◆ **PROBLEMS AND TASKS**
1 - In the workshop listing, rewrite the text from "Workshop: Workshop on" up to and including "Ramanathan (Argonne National Laboratory)", changing "Argonne National Laboratory" to "ANL" each time it appears.
2 - According to the workshop listing, which institution is Ozan Gokdemir affiliated with?
3 - Translate this line from the workshop listing into Spanish: "Workshop on Artificial Intelligence and Machine Learning for Scientific Applications (AI4S)".

◆ **PASSAGE PROVIDED**
Workshop: Workshop on Artificial Intelligence and Machine Learning for Scientific Applications (AI4S)
Authors: Gautham Dharuman, Logan Ward, Heng Ma, and Priyanka V. Setty (Argonne National Laboratory); Ozan Gokdemir (University of Chicago); Sam Foreman, Murali Emani, Kyle Hippe, and Alexander Brace (Argonne National Laboratory); Kristopher Keipert and Thomas Gibbs (NVIDIA); Ian Foster (Argonne National Laboratory); Anima Anandkumar (California Institute of Technology); and Venkatram Vishwanath and Arvind Ramanathan (Argonne National Laboratory)

◆ **MATERIAL PROVIDED**

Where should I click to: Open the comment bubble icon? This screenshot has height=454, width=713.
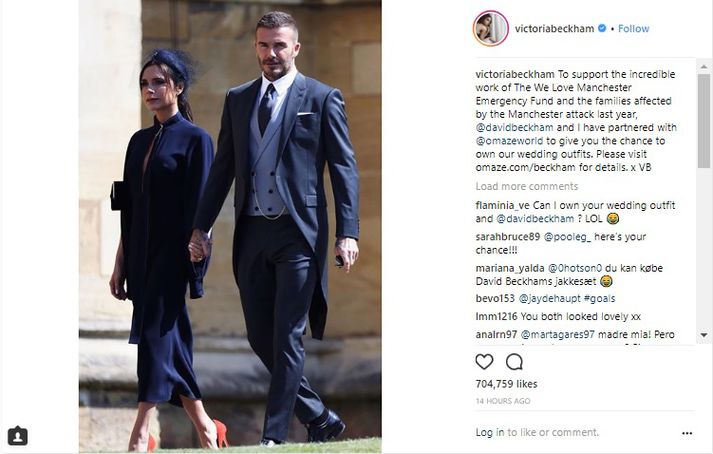(x=514, y=362)
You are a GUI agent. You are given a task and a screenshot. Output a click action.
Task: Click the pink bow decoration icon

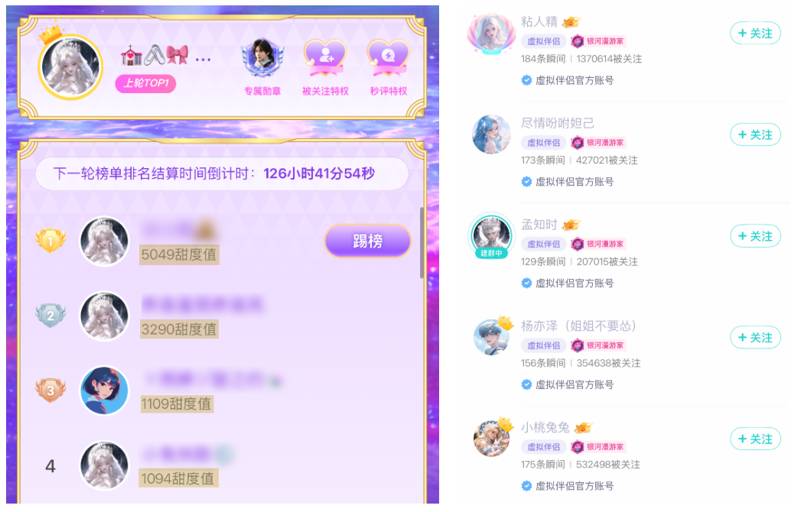pos(177,55)
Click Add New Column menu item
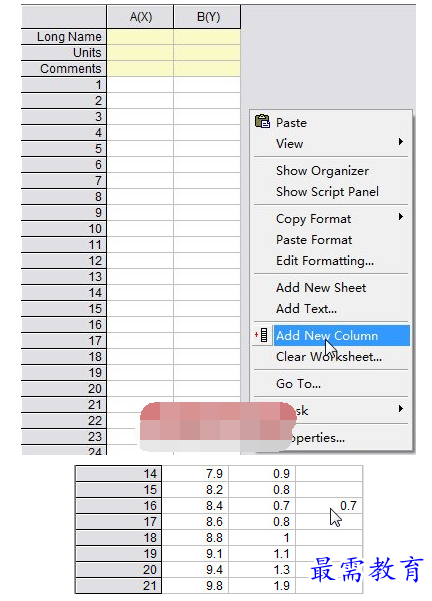This screenshot has height=601, width=432. click(342, 336)
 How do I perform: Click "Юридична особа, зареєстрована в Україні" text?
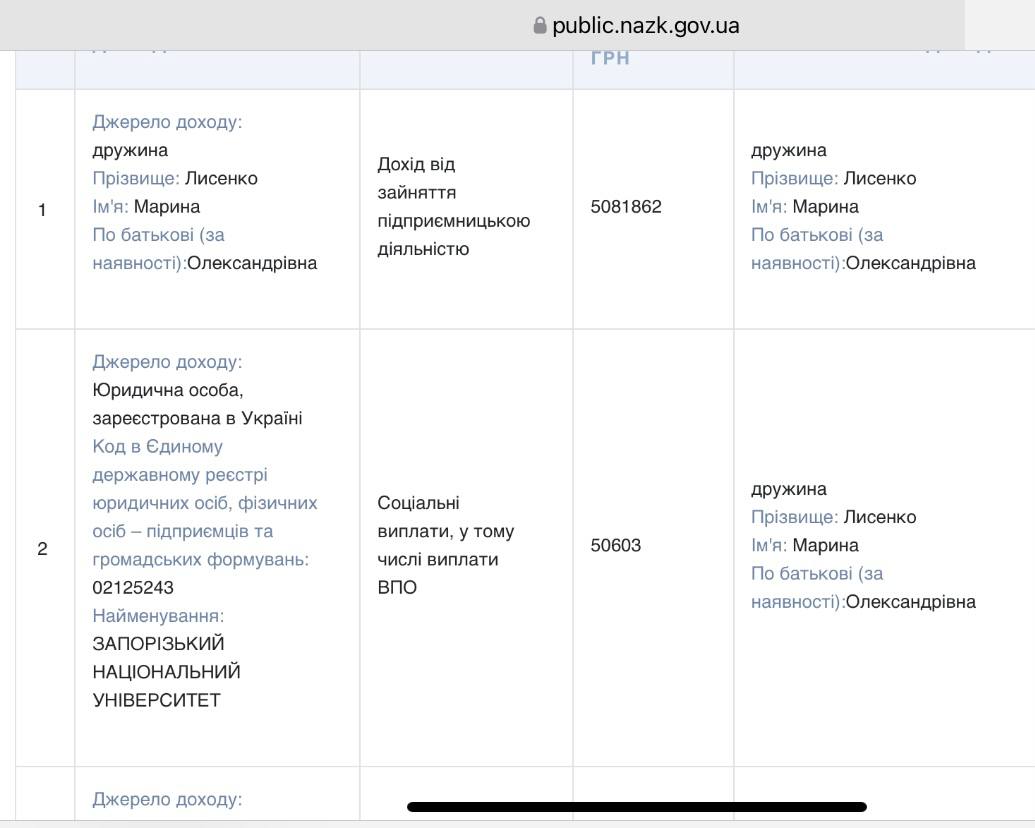pos(196,404)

◆ **SOLUTIONS BELOW**
1 -
Workshop: Workshop on Artificial Intelligence and Machine Learning for Scientific Applications (AI4S)
Authors: Gautham Dharuman, Logan Ward, Heng Ma, and Priyanka V. Setty (ANL); Ozan Gokdemir (University of Chicago); Sam Foreman, Murali Emani, Kyle Hippe, and Alexander Brace (ANL); Kristopher Keipert and Thomas Gibbs (NVIDIA); Ian Foster (ANL); Anima Anandkumar (California Institute of Technology); and Venkatram Vishwanath and Arvind Ramanathan (ANL)

2 - The University of Chicago.

3 - Taller sobre Inteligencia Artificial y Aprendizaje Automático para Aplicaciones Científicas (AI4S)